Nvidia To Invest $4 Billion In Two Photonics Companies

Nvidia will invest $4 billion in two photonics product makers, Lumentum and Coherent, in a deal aimed at strengthening the optical components used in data center infrastructure.
The investment will go to Lumentum and Coherent, two companies that make photonic and optical products used in high-speed data communications. The development was reported by Reuters, with additional reporting by CNBC and Bloomberg. The companies are closely tied to the supply chain for data center optics, which are critical for moving information quickly between servers and networking equipment.
Nvidia, a leading maker of artificial intelligence chips and related data center hardware, has been pushing deeper into the systems that connect and scale computing clusters. Optical technologies are central to that effort because they help handle the bandwidth demands inside and between data centers, where AI training and inference workloads can require massive amounts of data to be exchanged at high speeds.
The move matters because it underscores how AI-driven computing is pressuring every layer of the data center stack, not just processors. As computing clusters grow larger, the speed and efficiency of the interconnects that link hardware together becomes a key factor in overall performance and power use. Photonics and advanced optical components are a primary way the industry addresses those requirements.

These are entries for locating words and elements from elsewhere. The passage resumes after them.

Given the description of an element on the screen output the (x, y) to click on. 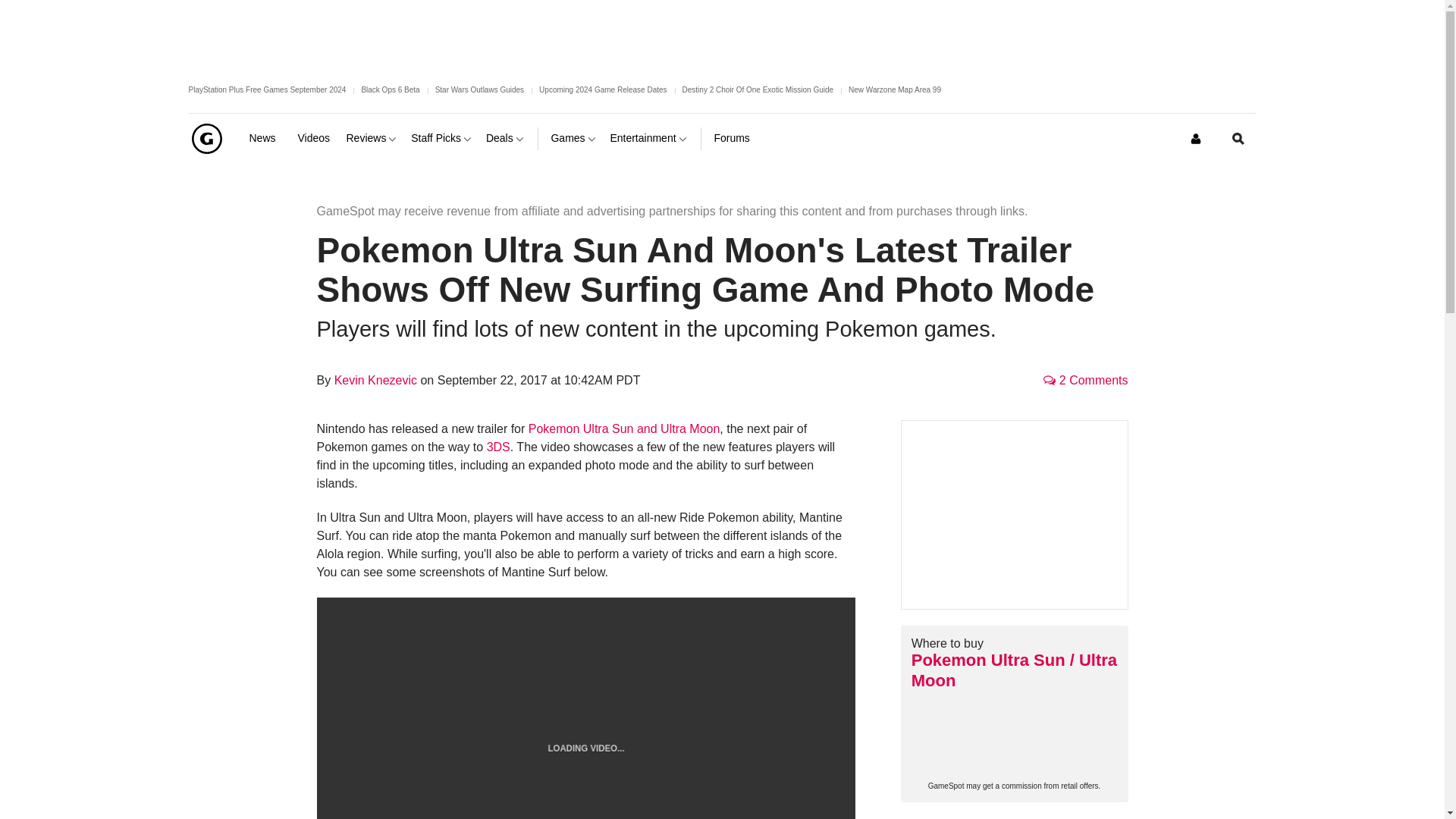
GameSpot (205, 138)
Upcoming 2024 Game Release Dates (602, 89)
Reviews (372, 138)
Deals (505, 138)
Videos (315, 138)
New Warzone Map Area 99 (894, 89)
News (266, 138)
Destiny 2 Choir Of One Exotic Mission Guide (758, 89)
Black Ops 6 Beta (390, 89)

By committing capital directly to photonic product makers, Nvidia is signaling that supply and capability in optics are strategically important to its broader platform. The investment also highlights how closely chipmakers and systems suppliers are aligning with component manufacturers as they work to meet demand for data center buildouts centered on AI.
Lumentum and Coherent are established suppliers in optical technology, and their products support the kind of high-throughput links used in modern networking and data center environments. The investment positions Nvidia alongside those manufacturers as the market for optical connectivity continues to draw attention amid expansion of AI-focused infrastructure.

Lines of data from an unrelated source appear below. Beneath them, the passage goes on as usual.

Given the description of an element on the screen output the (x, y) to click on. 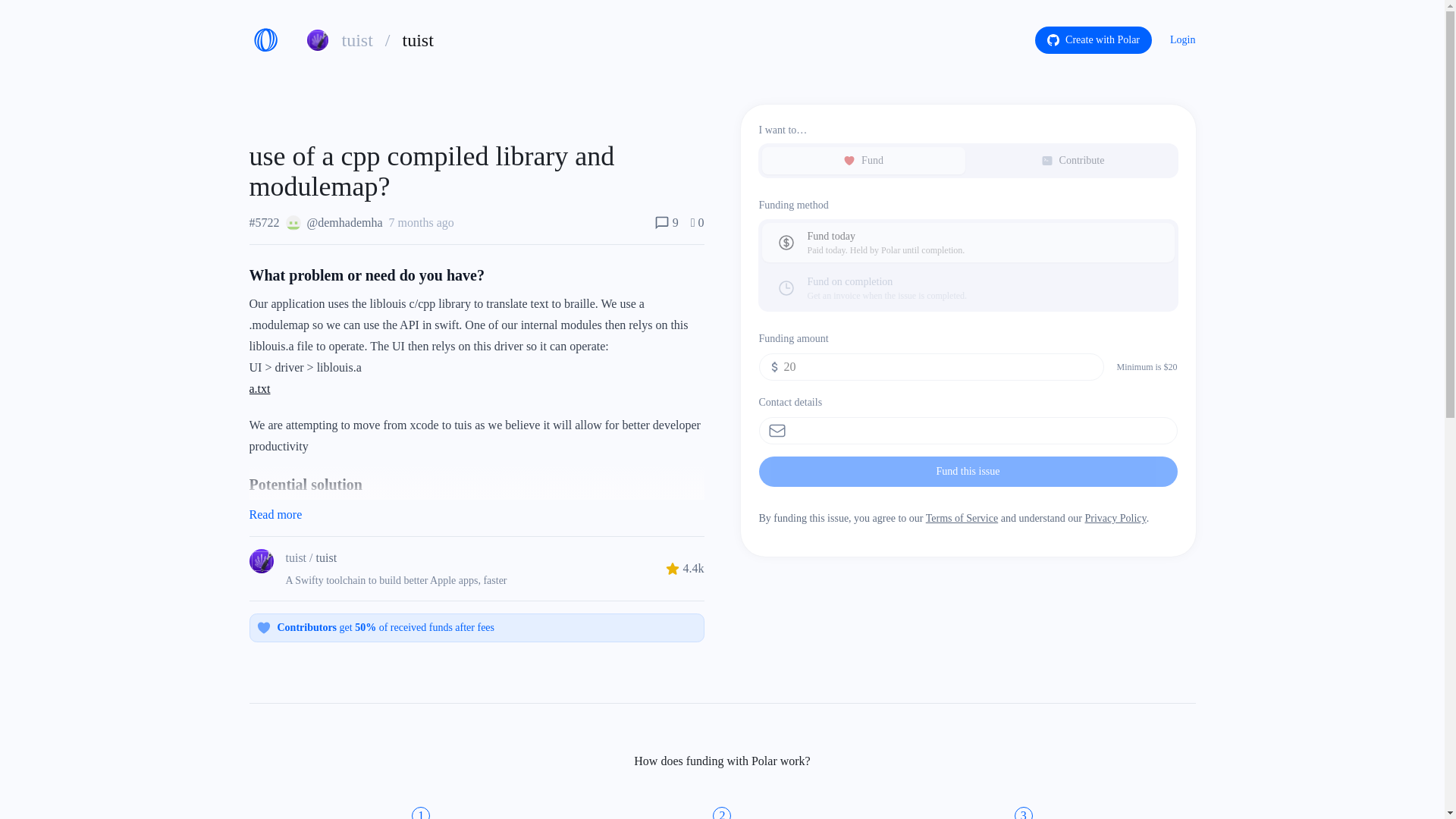
Fund (862, 160)
tuist (418, 39)
Fund this issue (967, 471)
Privacy Policy (1114, 518)
a.txt (258, 388)
20 (967, 242)
2023-12-27 03:30 (930, 366)
Create with Polar (421, 222)
tuist (1093, 40)
Read more (326, 557)
tuist (274, 513)
tuist (295, 557)
Terms of Service (356, 39)
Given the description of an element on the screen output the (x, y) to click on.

Next steps will center on the companies’ disclosures about how the investment is structured and how the funding will be used, including any plans tied to capacity, product development, or customer supply commitments. Investors will also watch for additional details from Nvidia, Lumentum, and Coherent on timelines and how the relationship fits into Nvidia’s data center roadmap.
The announcement adds another clear marker that the future of AI data centers will be shaped as much by optical connectivity as by the chips running the models.